Your task
Retype the data that follows line by line, exactly, and leave its pictures out.

Source material
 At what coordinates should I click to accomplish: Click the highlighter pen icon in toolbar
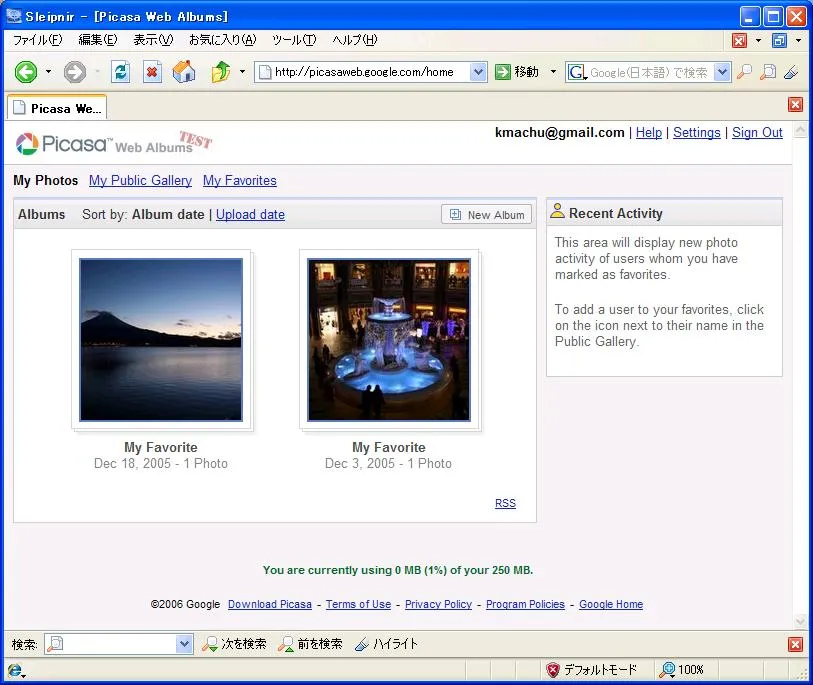(791, 72)
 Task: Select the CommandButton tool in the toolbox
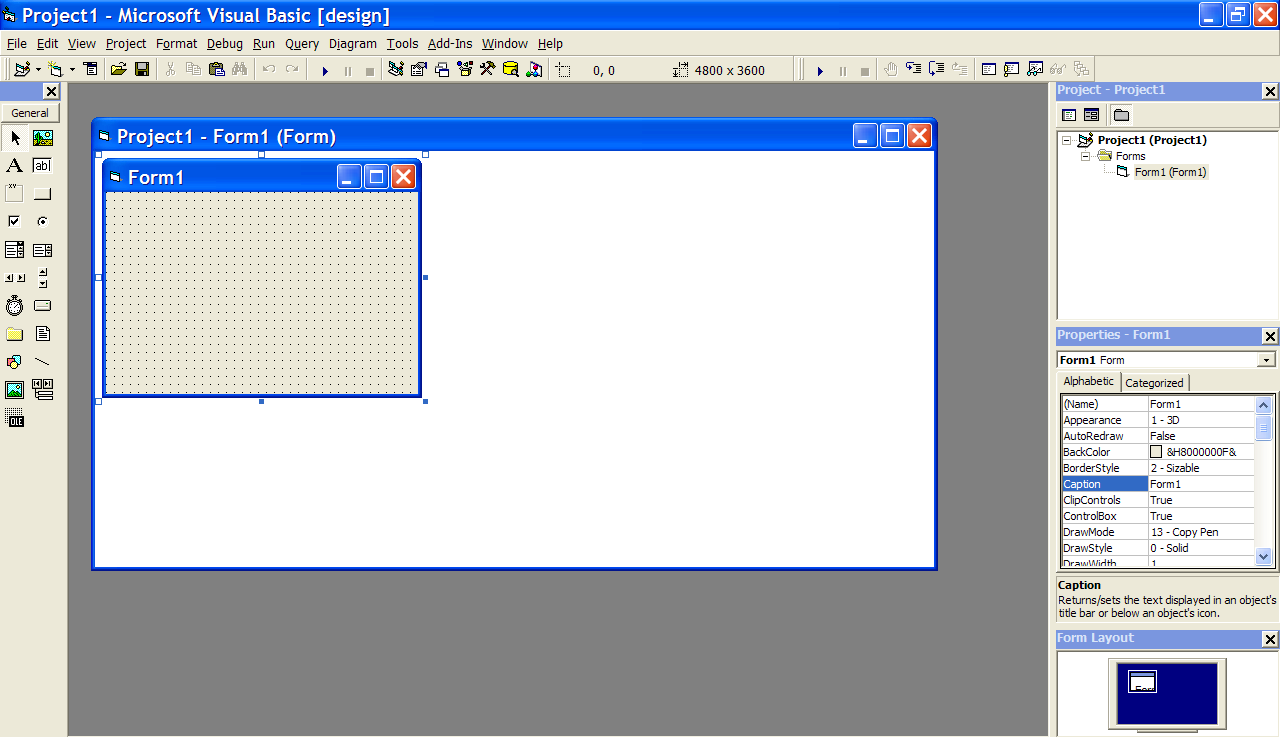click(x=41, y=193)
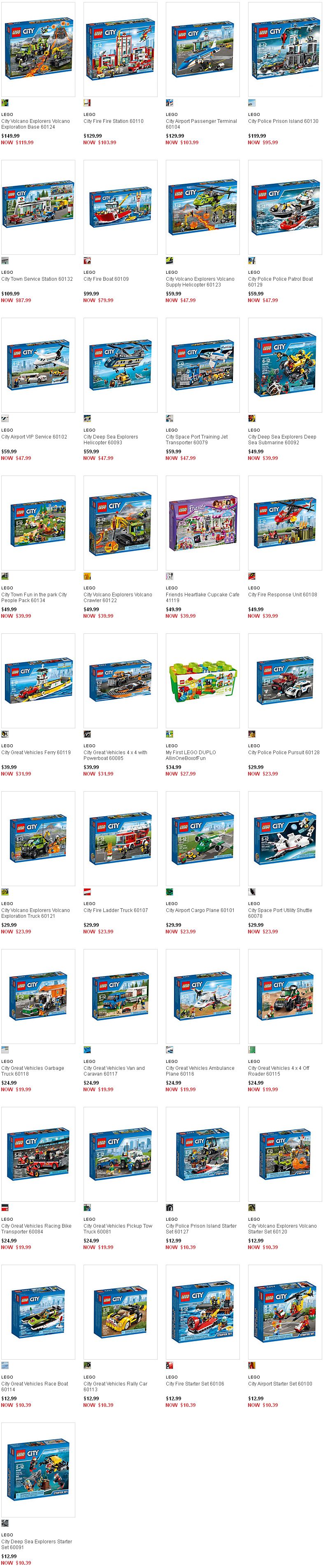Screen dimensions: 323x1568
Task: Click the swatch icon under Airport Starter Set 60100
Action: click(x=252, y=1365)

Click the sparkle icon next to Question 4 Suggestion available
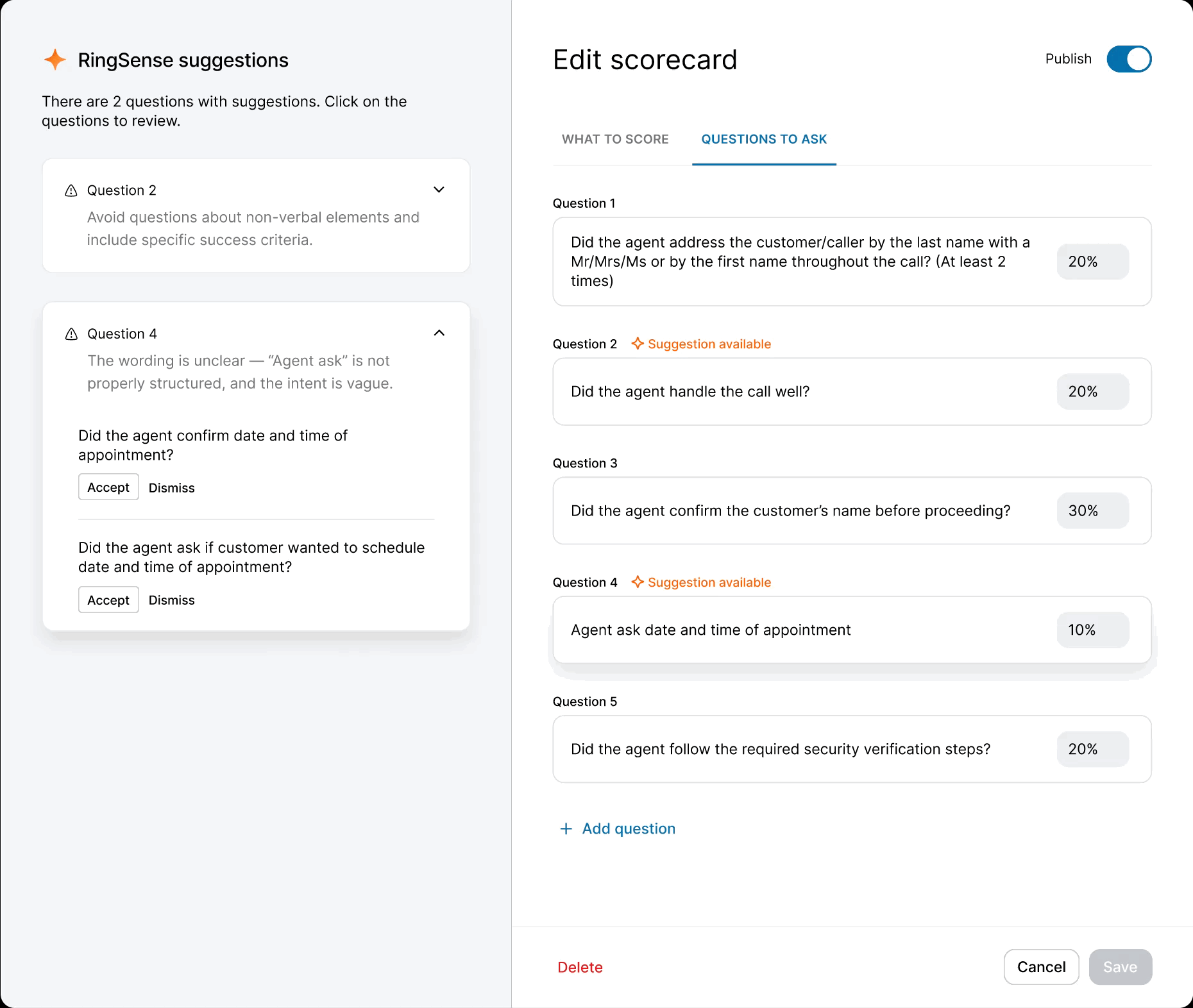[638, 582]
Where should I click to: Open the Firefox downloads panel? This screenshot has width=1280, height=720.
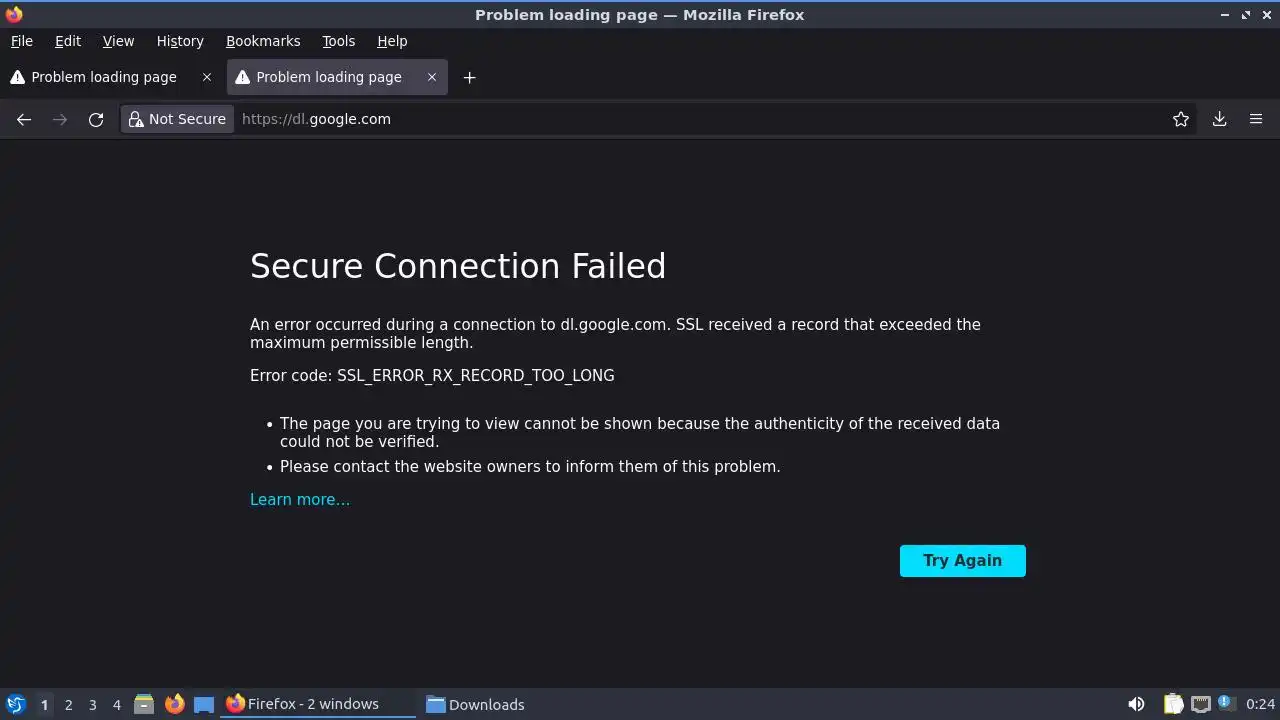(x=1219, y=119)
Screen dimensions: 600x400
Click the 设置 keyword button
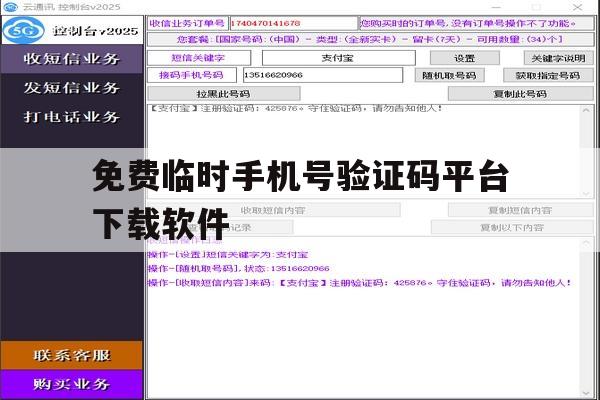coord(465,58)
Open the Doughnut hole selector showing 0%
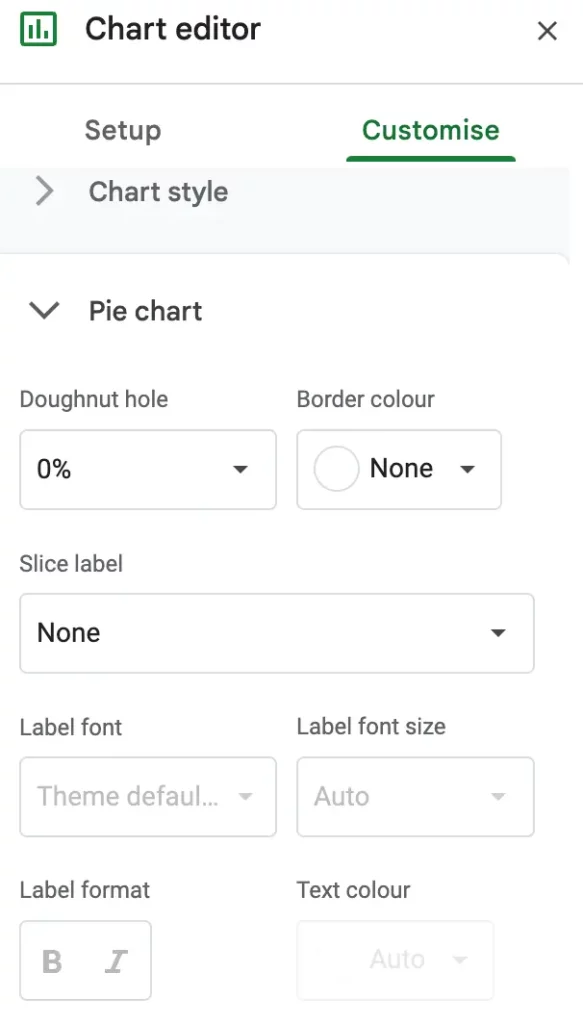583x1024 pixels. point(148,470)
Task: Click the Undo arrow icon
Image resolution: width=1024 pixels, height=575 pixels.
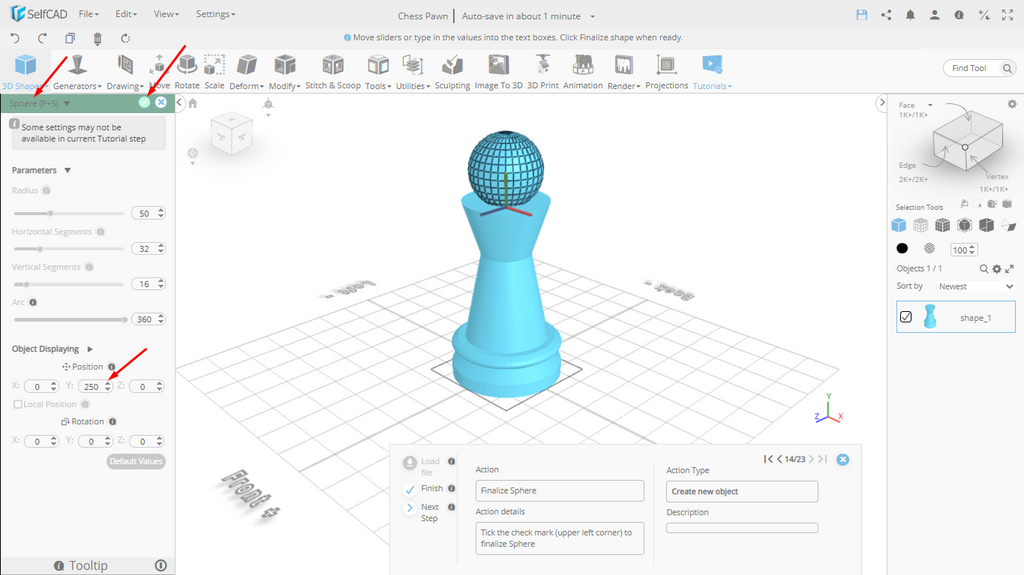Action: coord(15,38)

Task result
 At what coordinates should I click to accomplish: Click the highlighter pen icon in toolbar
(791, 72)
 Task: Select the CommandButton tool in the toolbox
click(x=41, y=193)
Screen dimensions: 323x1568
Task: Click the swatch icon under Airport Starter Set 60100
Action: click(x=252, y=1365)

Click the sparkle icon next to Question 4 Suggestion available
[638, 582]
Where should I click to: Open the Firefox downloads panel? This screenshot has width=1280, height=720.
(x=1219, y=119)
Screen dimensions: 600x400
Click the 设置 keyword button
coord(465,58)
Open the Doughnut hole selector showing 0%
583x1024 pixels. point(148,470)
Task: Click the Undo arrow icon
Image resolution: width=1024 pixels, height=575 pixels.
Action: coord(15,38)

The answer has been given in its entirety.